Alongside this, various scales can be mapped, from the shooting locations of a single film, to the networks of the international film festival circuit, and the output of an entire film industry, or the provenance and reuse of archival collections. In such a methodology, digital tools could play an important role. The coexistence of cinematic practices does not just happen on a single level, but is layered, as part of different levels of integration within a cultural ecology. This means that individuals can be in conversation with communities, or society at large. Concurrently, further understanding is needed regarding inter-scale relations, which especially applies to cinematic functions. Different functions may simultaneously be observed at different levels of integration; for example, one film might serve both individual as well as collective memory, and similarly, large collections may serve individuals as well as communities. It may also be possible to identify functions other than the ones mentioned above, in order to re-evaluate Wright’s view.

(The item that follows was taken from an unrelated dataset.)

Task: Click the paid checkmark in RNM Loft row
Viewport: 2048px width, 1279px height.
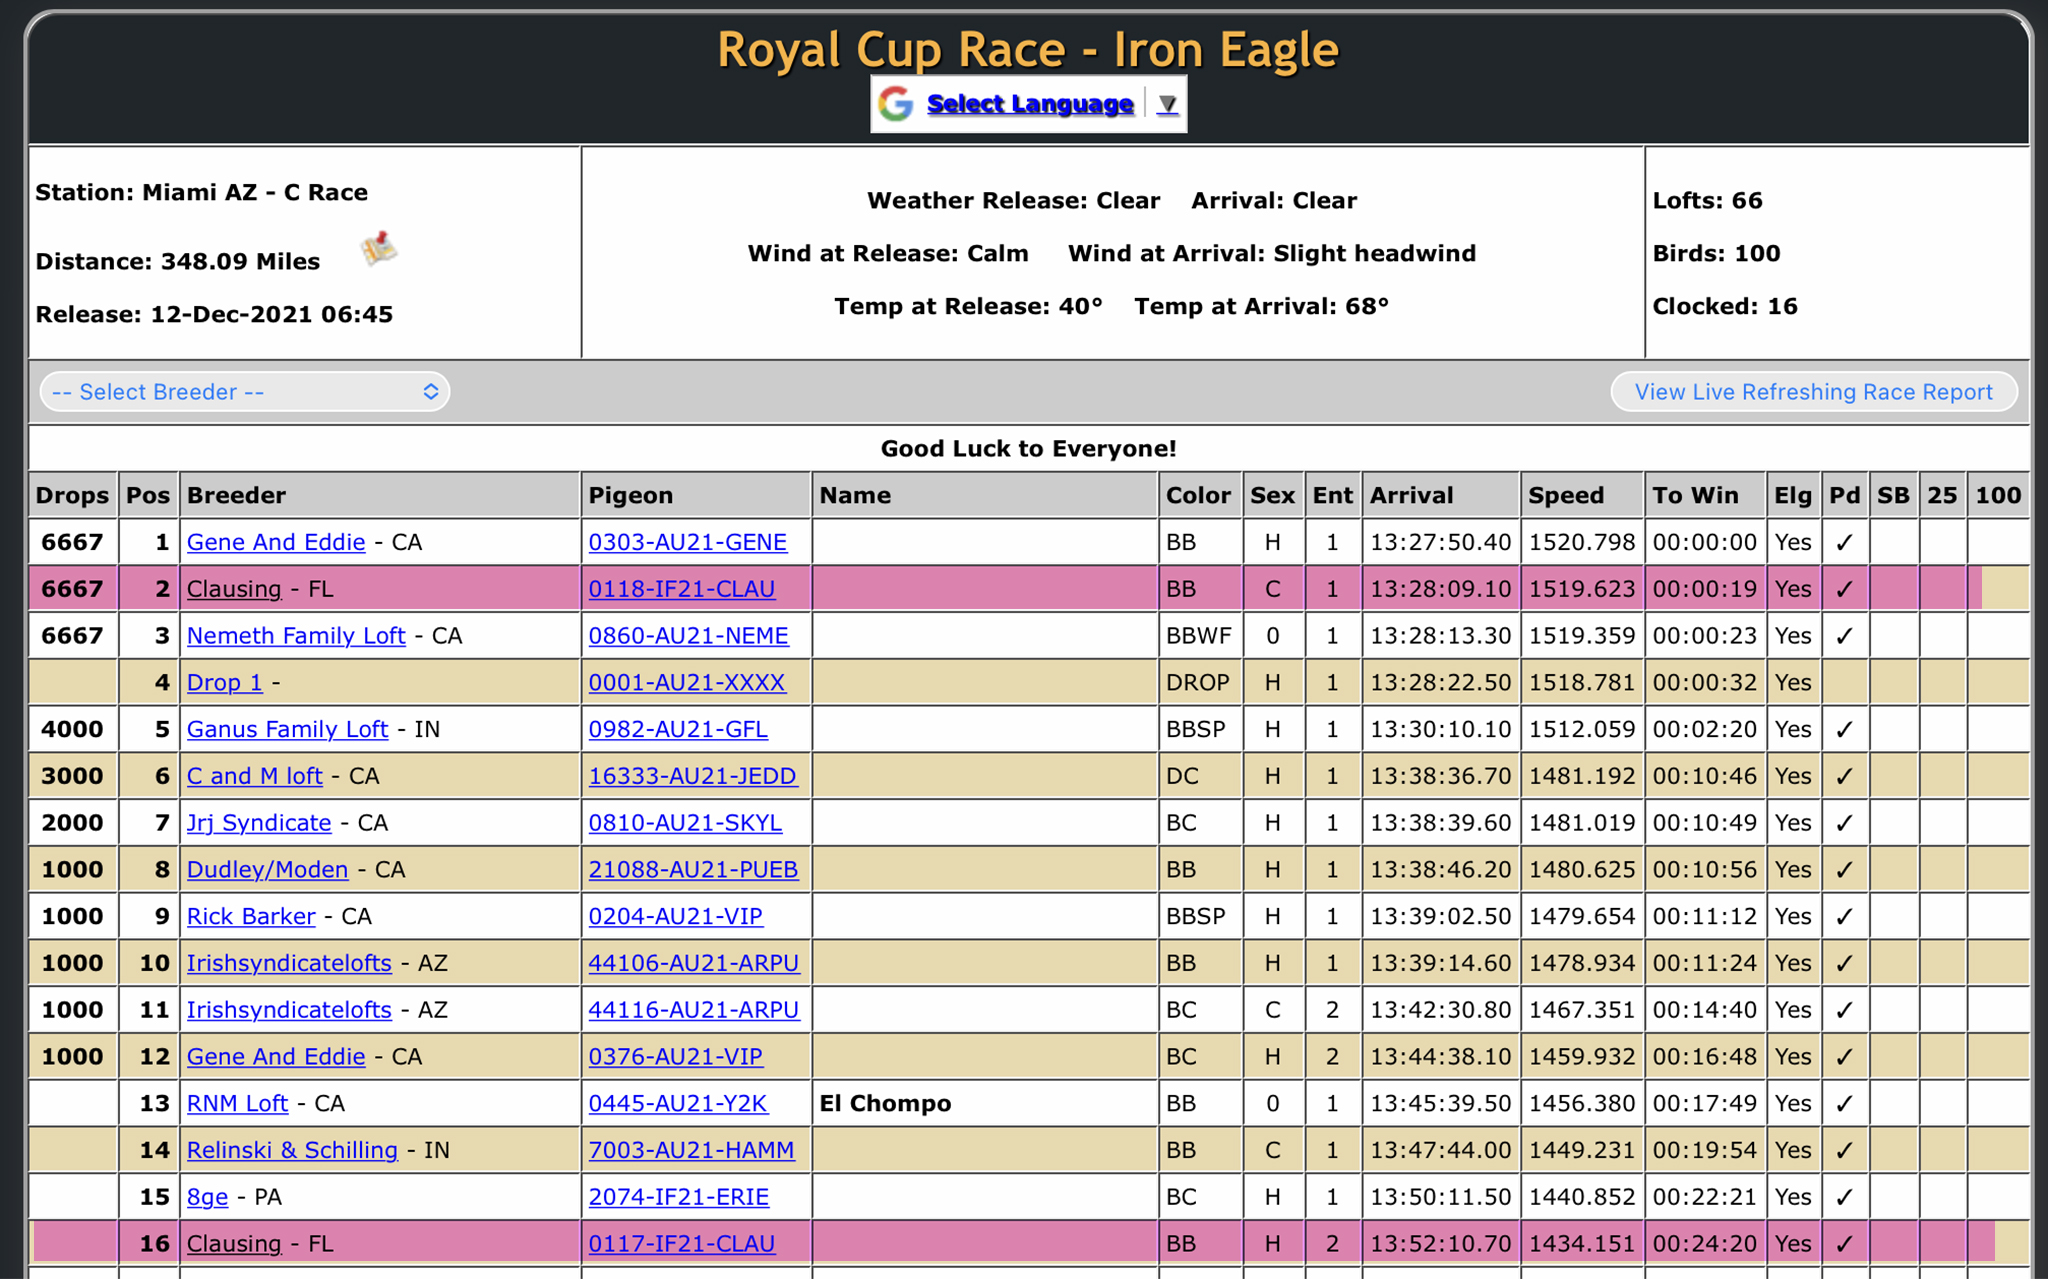Action: (1844, 1104)
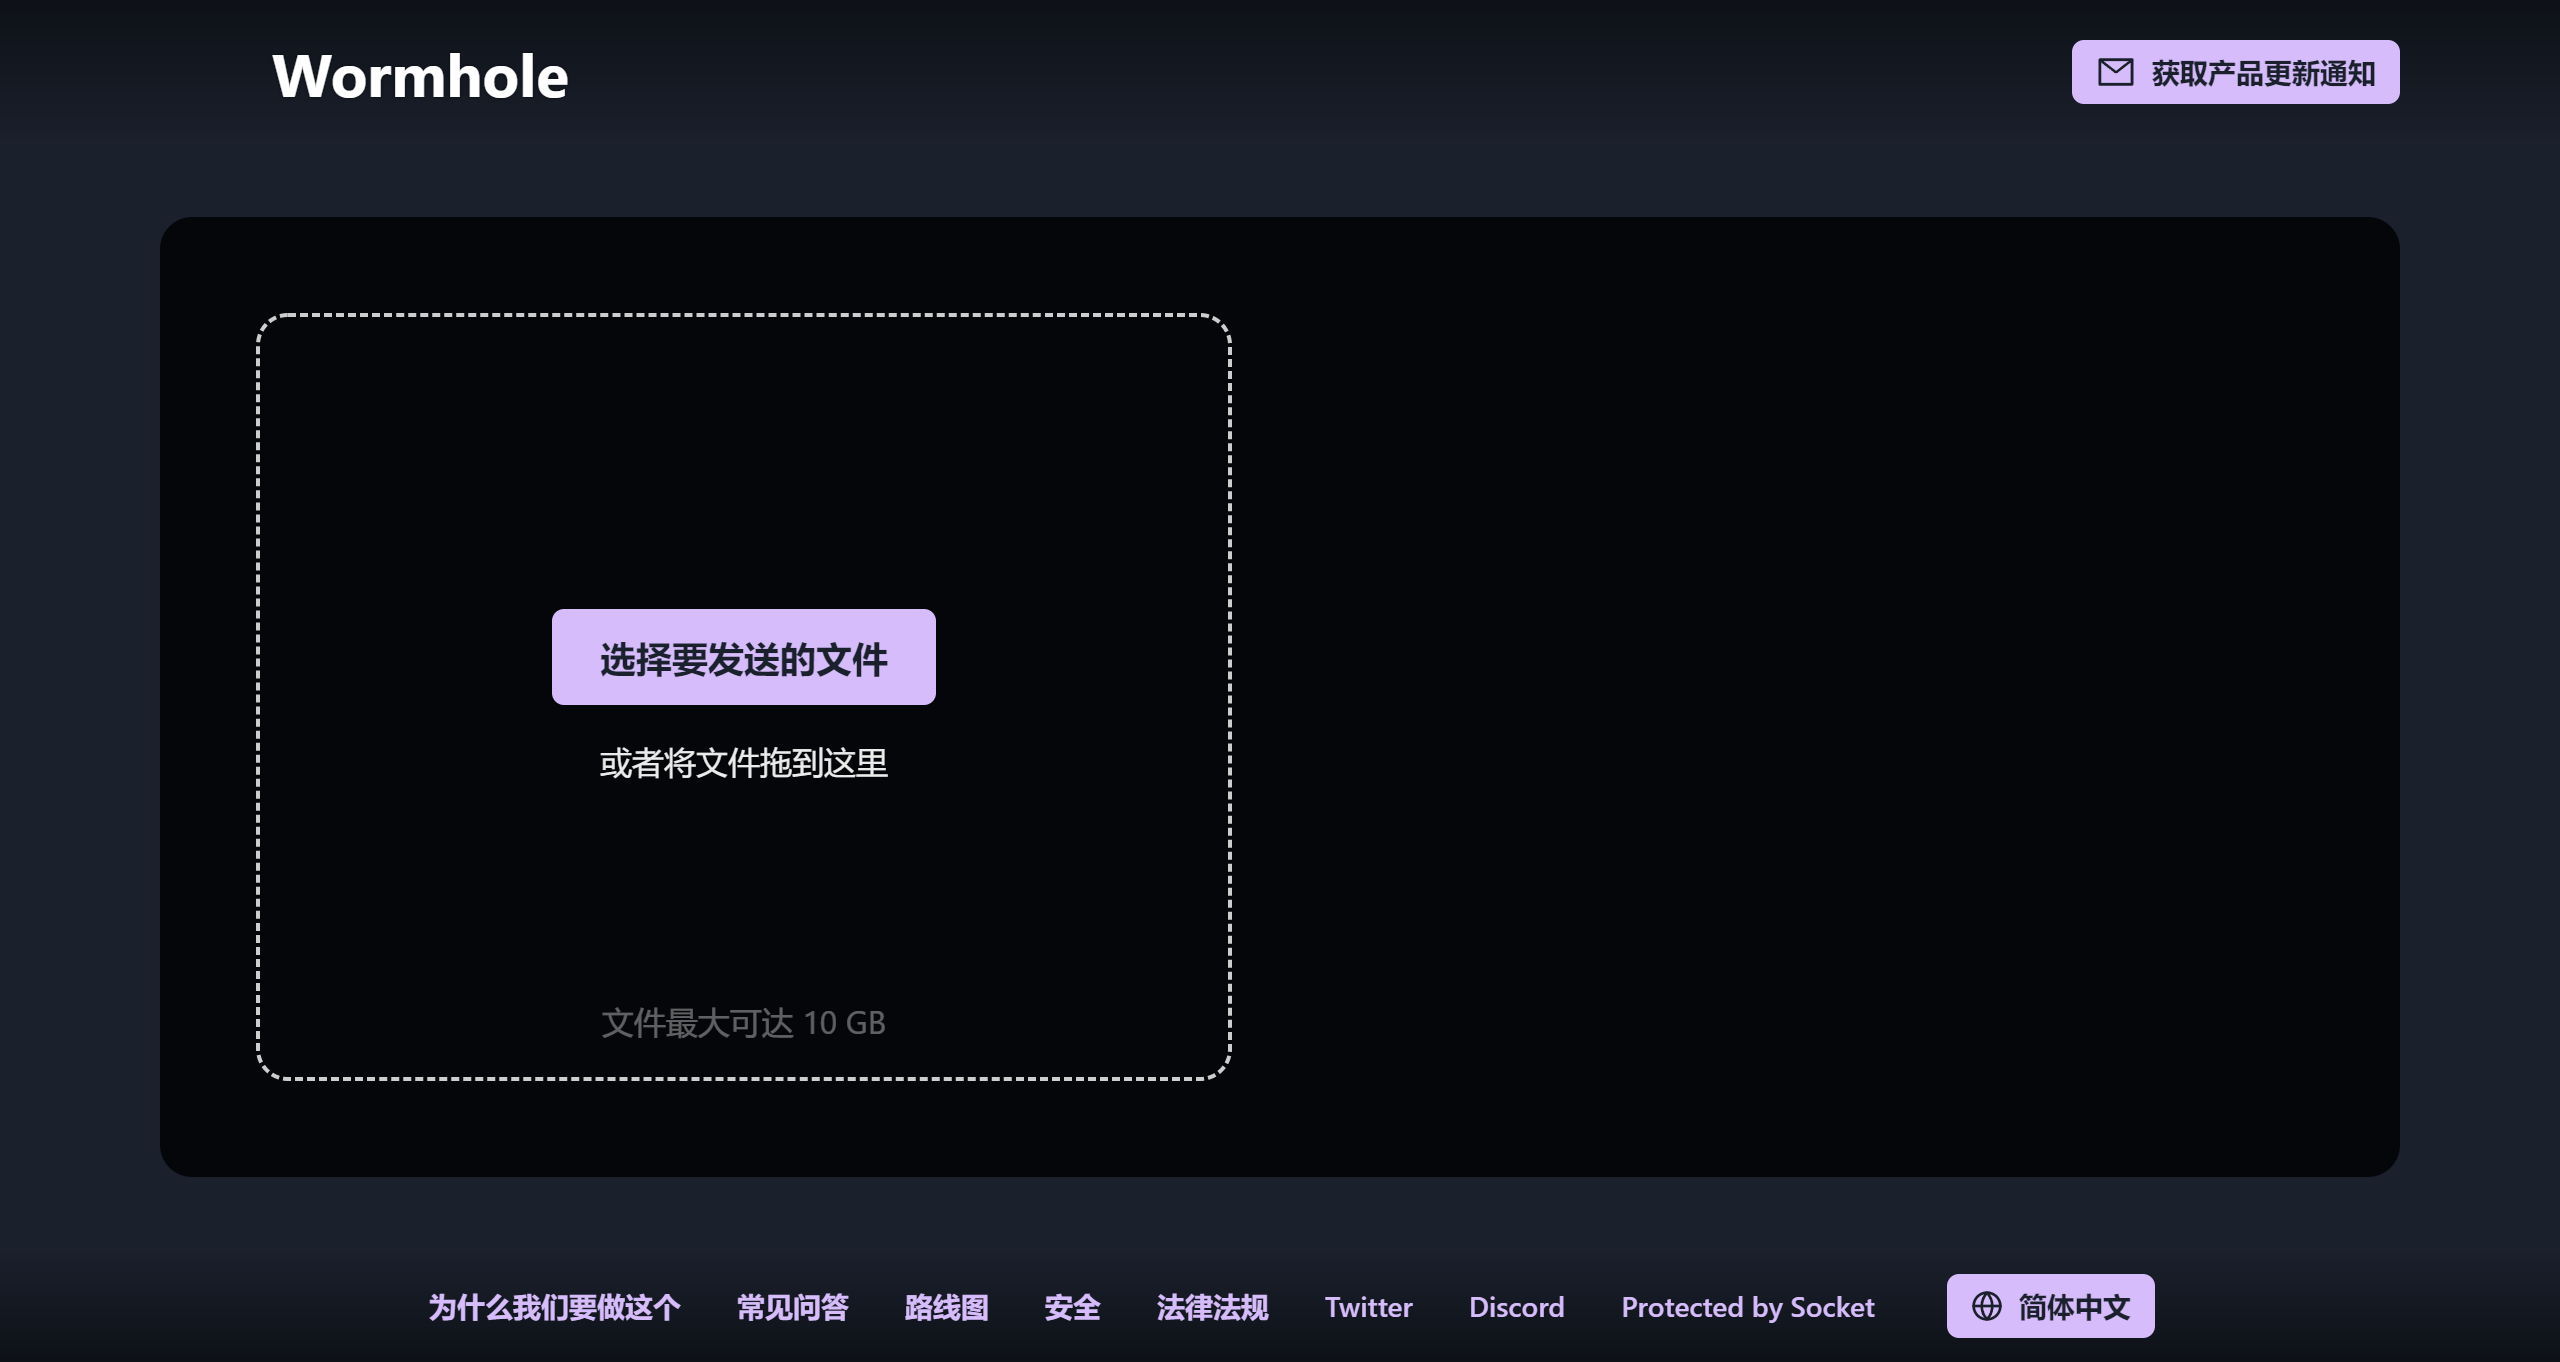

Moving beyond the broader function of cultural memory, Ivakhiv’s three ecologies of cinema (social, material and mental) can be elaborated on historically. This will allow a shift from cultural memory to cultural cognition, to be recognized at different levels of integration, in order to understand how cinema contributes to social developments, material transformations, and the determination of collective values. In order to understand such an epistemology, researchers themselves need to be aware, as Gaines has argued (through White), of their own position and perspective and the purposes and interests they serve as part of the episteme that governs their thinking and action. While cinema performs a dual role of documentation and imagination, which affects actual developments, a similar role is performed by the historian. The problem faced by a global ecology, and a general ontology of cinema, is the lack of an outside perspective that allows us to assess positions and developments. But internal differentiation can be made, in order to create a space in between that enables a shift of positions, allowing for comparison between regions, times, and spatial-temporal scales. In this way we might be able to better understand how cinema has contributed to history, how it has framed history while, at the same time, being its product, and how reflections on cinema and history allow us to determine our own position in the world.